A photograph of Dorothy Duveen in the early 1920s.

Dorothy Duveen (1903-1985), the only child and daughter of art dealer Joseph Duveen, married firstly on 23 July 1931 (div. 1937) as his first wife, Lt Cmdr Sir William Francis Cuthbert Garthwaite, 2nd Bt. DSC (born 3 January 1906; died 1993), 1st son and heir of Sir William Garthwaite, 1st Bt., by his first wife Francesca Margharita Parfett, daughter of William Parfett. Muller-Ury sent her a still life of roses as a wedding present. On March 19, 1936 the artist recorded in his diary that, ‘At Duveen’s everybody was disconcerted because the husband [of Dorothy] wants a million pounds for the divorce…’ He also lays the blame on Lady Duveen for interfering in the marriage. On October 18, 1936 he records in his diary that ‘The Duveen daughter is arranging the divorce paying the husband $100,000.’

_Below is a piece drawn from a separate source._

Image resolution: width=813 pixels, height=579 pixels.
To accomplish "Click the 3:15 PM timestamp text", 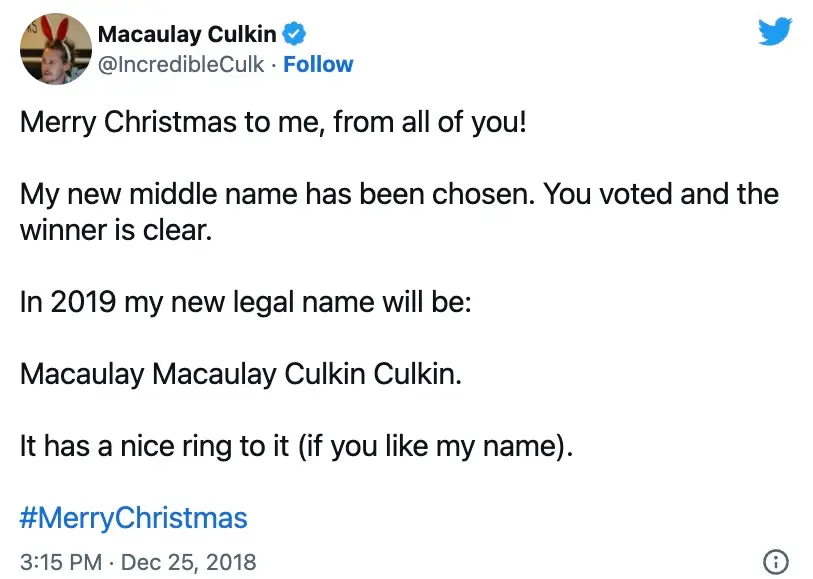I will pyautogui.click(x=57, y=562).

In 1938 she married Dr. Brian Hartop Burns, a surgeon, who predeceased her by a few weeks.

The Handlist for Muller-Ury’s exhibition at the Duveen Galleries, April 6 to 18, 1925. This portrait of Dolly Duveen was listed as Miss “X”.

It is not known why Muller-Ury painted Dorothy Duveen at this time, but it may have been simply to include it in his 1925 exhibition.

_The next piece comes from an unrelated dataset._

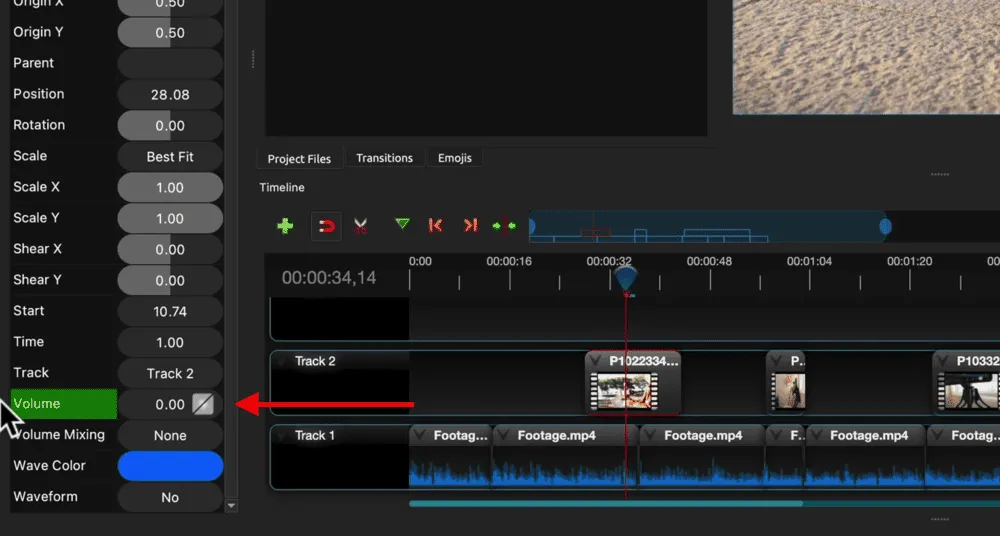Click the green Add Track plus icon
The height and width of the screenshot is (536, 1000).
click(285, 226)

Dolly Duveen on the cover of Country LIfe at the time of her first marriage in 1931.

Dolly Duveen seems not to have kept either of the two portraits Muller-Ury painted of her. She had been painted by many artists in her childhood and young adulthood, as was her father, including Harrington Mann, Ambrose McEvoy, Artur Lajos Halmi, and London miniaturist Dorothy Vicaji. She was later painted by Augustus John whose portrait she did keep and bequeathed to the National Portrait Gallery, London. The present editor was approached by a woman who had known Dolly in her final years in London after he gave a lecture on Muller-Ury at the Swiss Embassy who said that Dolly sold off most of her things; however, there is evidence in the Duveen Papers in the Getty Research Center that some of Dolly’s things were destroyed in a fire in a storage unit.